Specifies the name of the predicted value column. If this argument is not specified, the name of the dependent column in "data" tbl_teradata is used.
Types: character

accumulate

Optional Argument.
Specifies one or more columns from the "data" tbl_teradata that can be passed to the result output tbl_teradata.
Types: character OR list of Strings (character)

targeted.value

Optional Argument.
Specifies whether the result output tbl_teradata contain a column indicating how likely it is, for a particular leaf node and targeted value of a predicted result with only two values, that the prediction is correct.
Note: This argument cannot be specified along with "include.confidence" argument.
Permitted values: One of the values in the dependent column used in the argument "response.column".
Types: character

Examples


# Notes:
#   1. To execute Vantage Analytic Library functions, set option 'val.install.location' to
#      the database name where Vantage analytic library functions are installed.
#   2. Datasets used in these examples can be loaded using Vantage Analytic Library installer.

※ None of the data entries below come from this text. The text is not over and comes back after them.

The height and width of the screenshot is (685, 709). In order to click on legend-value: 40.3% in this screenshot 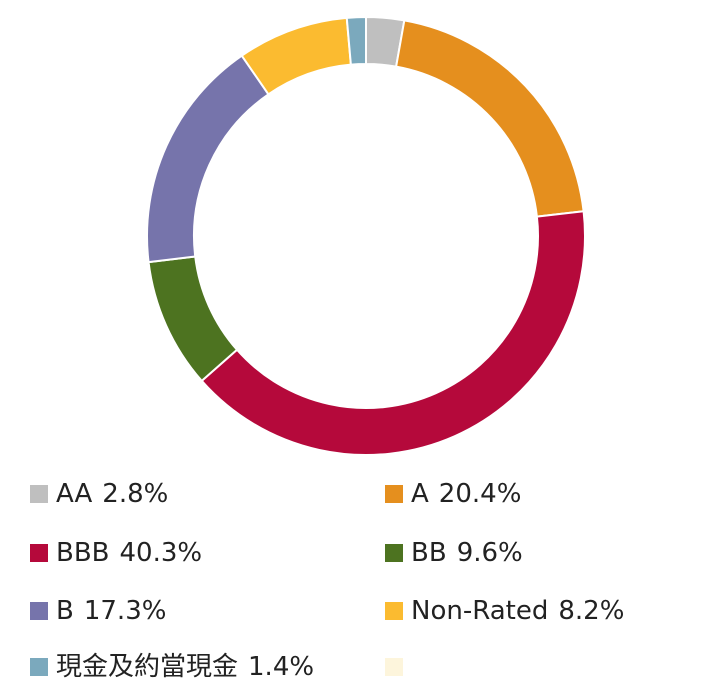, I will do `click(162, 553)`.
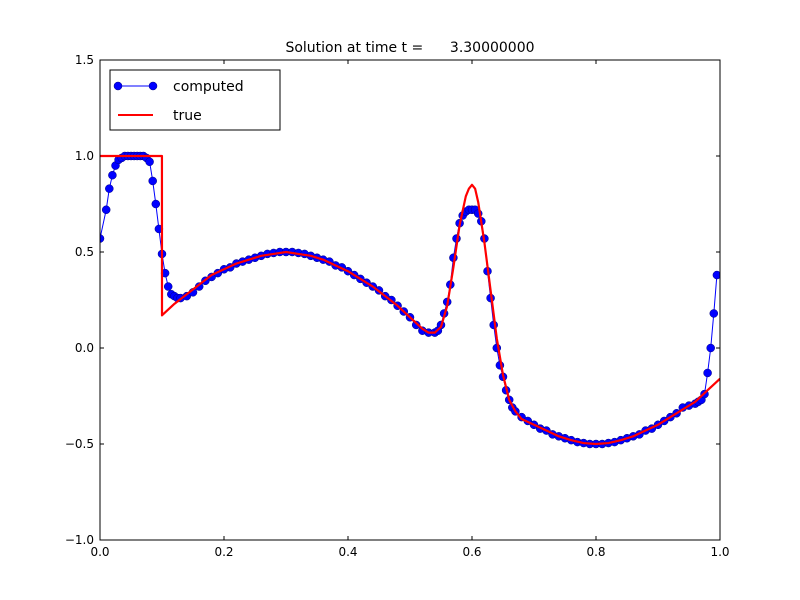 The width and height of the screenshot is (800, 600). I want to click on x-tick-label: 1.0, so click(720, 552).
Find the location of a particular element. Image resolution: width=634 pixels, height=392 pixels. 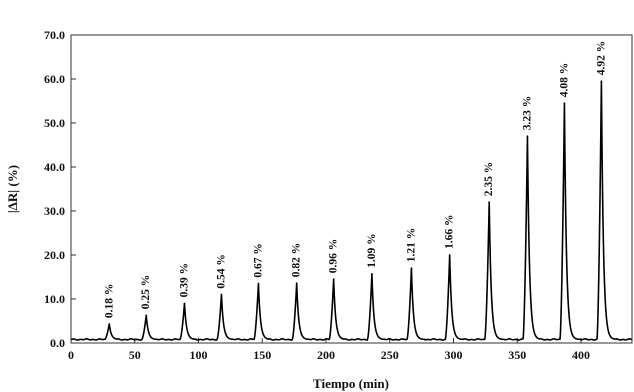

y-axis: 0.0 10.0 20.0 30.0 40.0 50.0 60.0 70.0 is located at coordinates (60, 189).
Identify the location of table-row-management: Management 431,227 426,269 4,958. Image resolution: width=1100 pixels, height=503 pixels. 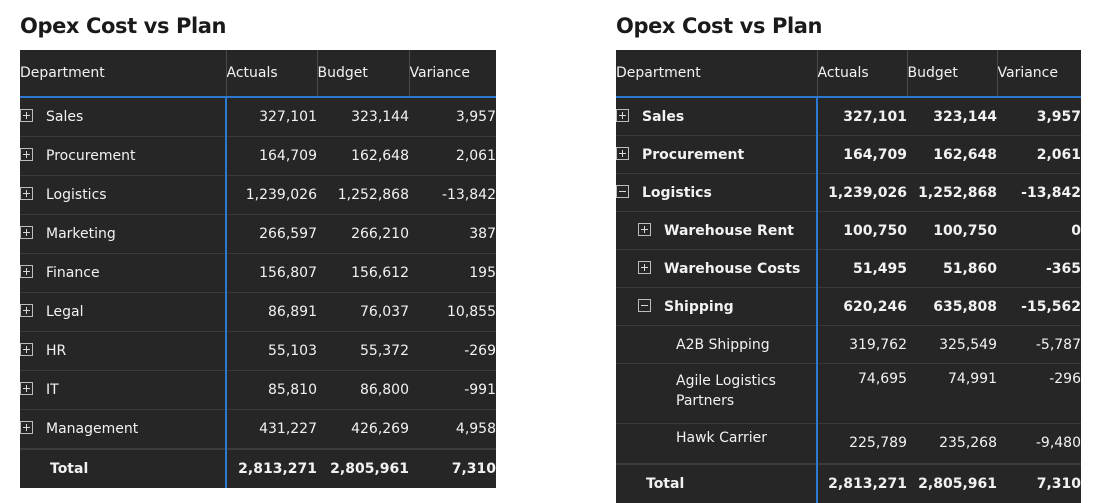
(258, 430).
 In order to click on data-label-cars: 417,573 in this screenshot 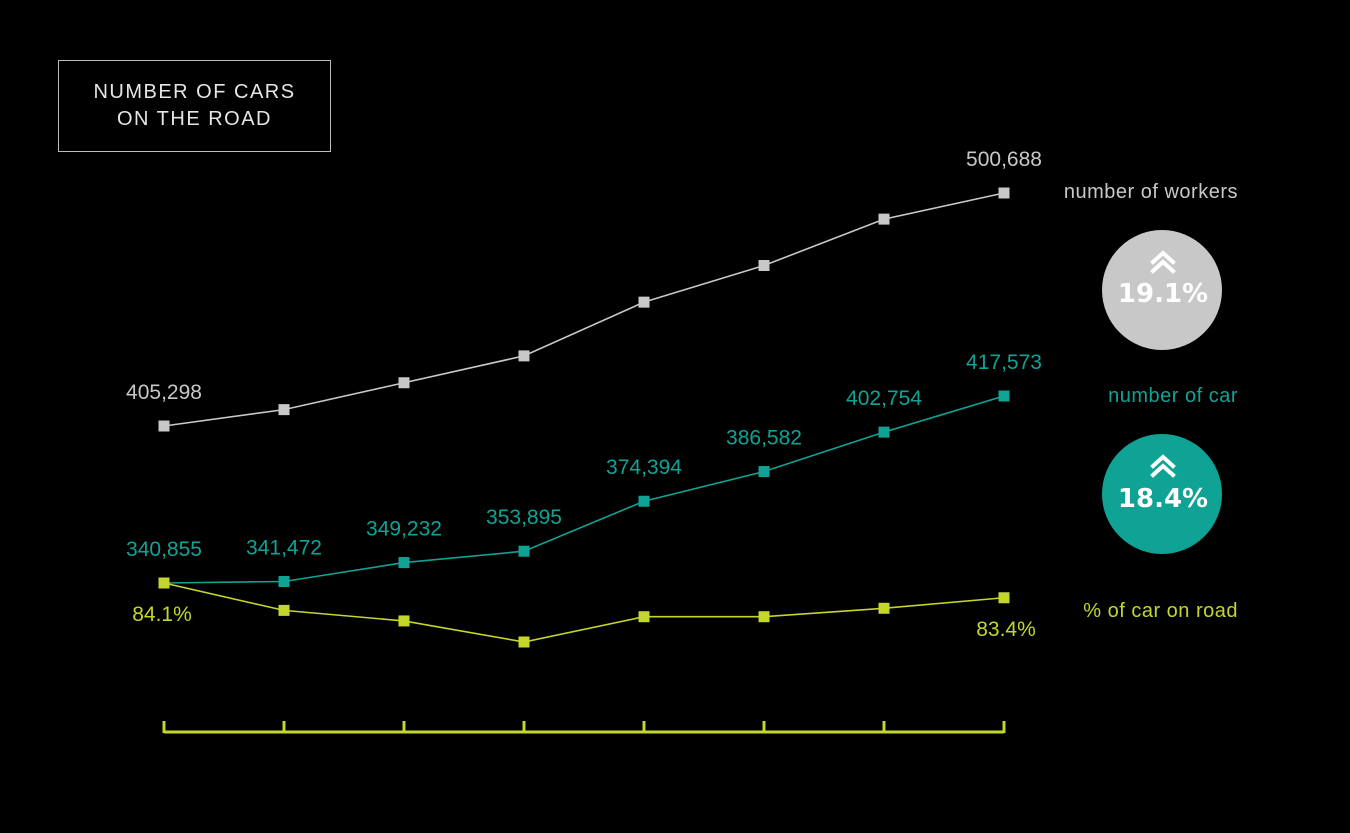, I will do `click(1004, 362)`.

# Set the option 'val.install.location'.
options(val.install.location = "SYSLIB")

# Get remote data source connection.
con <- td_get_context()$connection

# Create an object of class "tbl_teradata".
df <- tbl(con, "customer_analysis")
print(df)

# Run DecisionTree() on columns "age", "income" and "nbr_children", with dependent 
# variable "gender".
dt_obj <- td_decision_tree_valib(data=df,
                                 columns=c("age", "income", "nbr_children"),
                                 response.column="gender",
                                 algorithm="gainratio",
                                 binning=FALSE,
                                 max.depth=5,
                                 num.splits=2,
                                 pruning="gainratio")

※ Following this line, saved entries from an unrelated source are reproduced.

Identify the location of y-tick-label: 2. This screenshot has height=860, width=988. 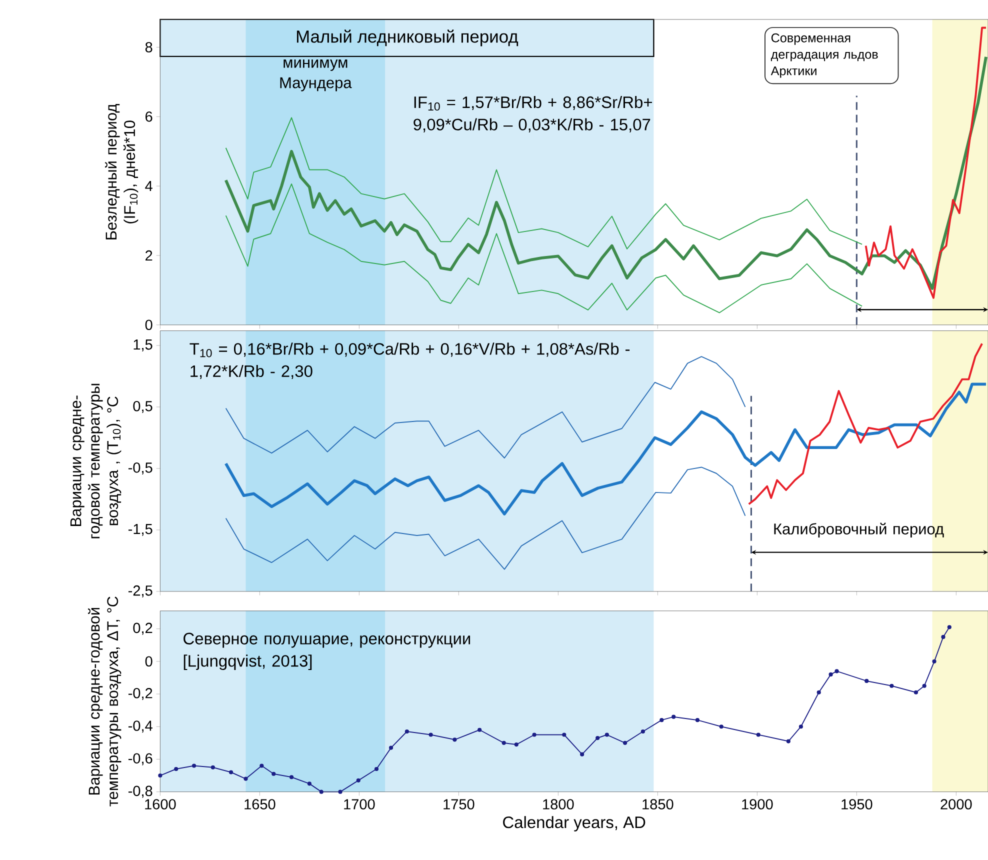
(149, 256).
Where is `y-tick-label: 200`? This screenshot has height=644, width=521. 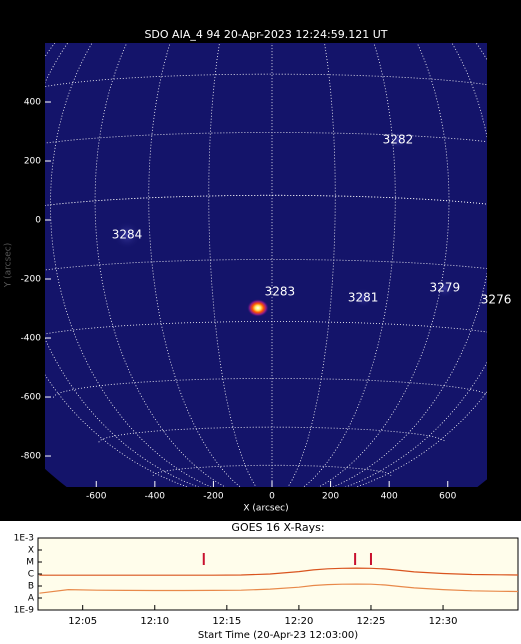
y-tick-label: 200 is located at coordinates (32, 162).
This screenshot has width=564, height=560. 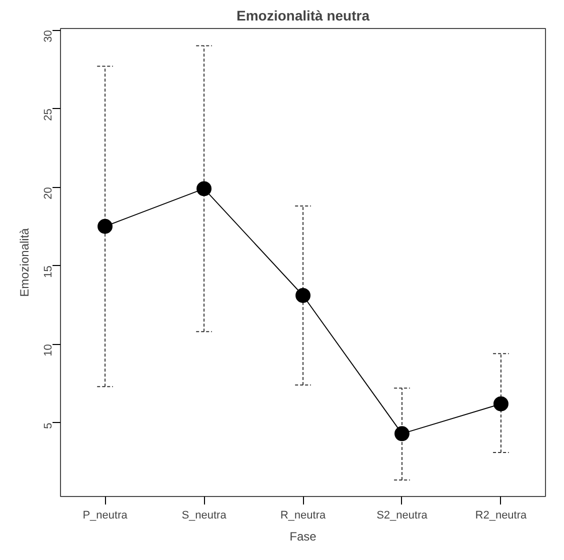 I want to click on y-tick-label: 30, so click(x=48, y=36).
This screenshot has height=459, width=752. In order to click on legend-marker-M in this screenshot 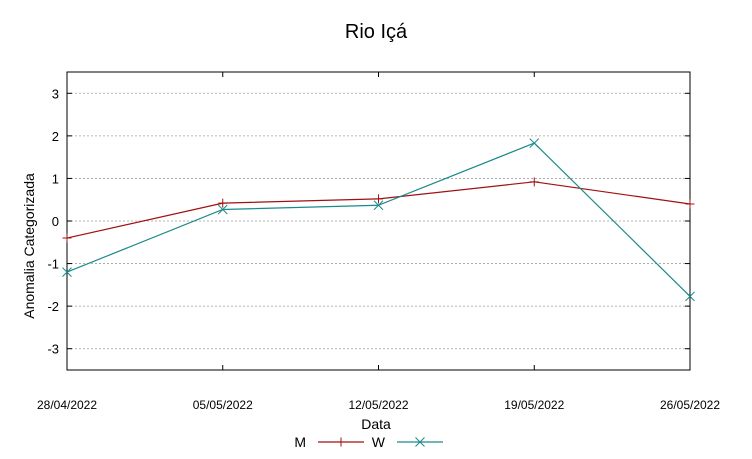, I will do `click(341, 442)`.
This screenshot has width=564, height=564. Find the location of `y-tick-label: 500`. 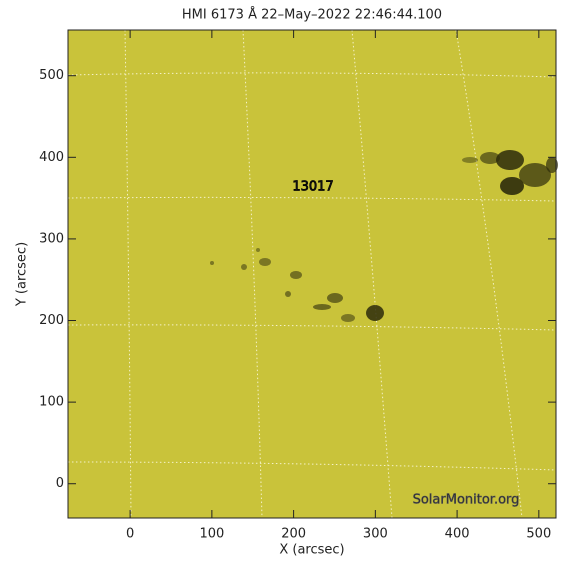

# Example 1: Predict the likeliness for a particular leaf node in the tree.
obj <- td_decision_tree_predict_valib(data=df,
                                      model=dt_obj$result,
                                      include.confidence=TRUE,
                                      accumulate=c("city_name", "state_code"))
# Print the results.
print(obj$result)
print(obj$profile.result.1)
print(obj$profile.result.2)

# Example 2: Predict the likeliness for a particular leaf node in the tree and binary 
#            targeted value using S3 predict().
obj <- predict(object=dt_obj, 
               data=df,
               targeted.value="F",
               accumulate=c("city_name", "state_code"))
               
# Print the results.
print(obj$result)
print(obj$profile.result.1)
print(obj$profile.result.2)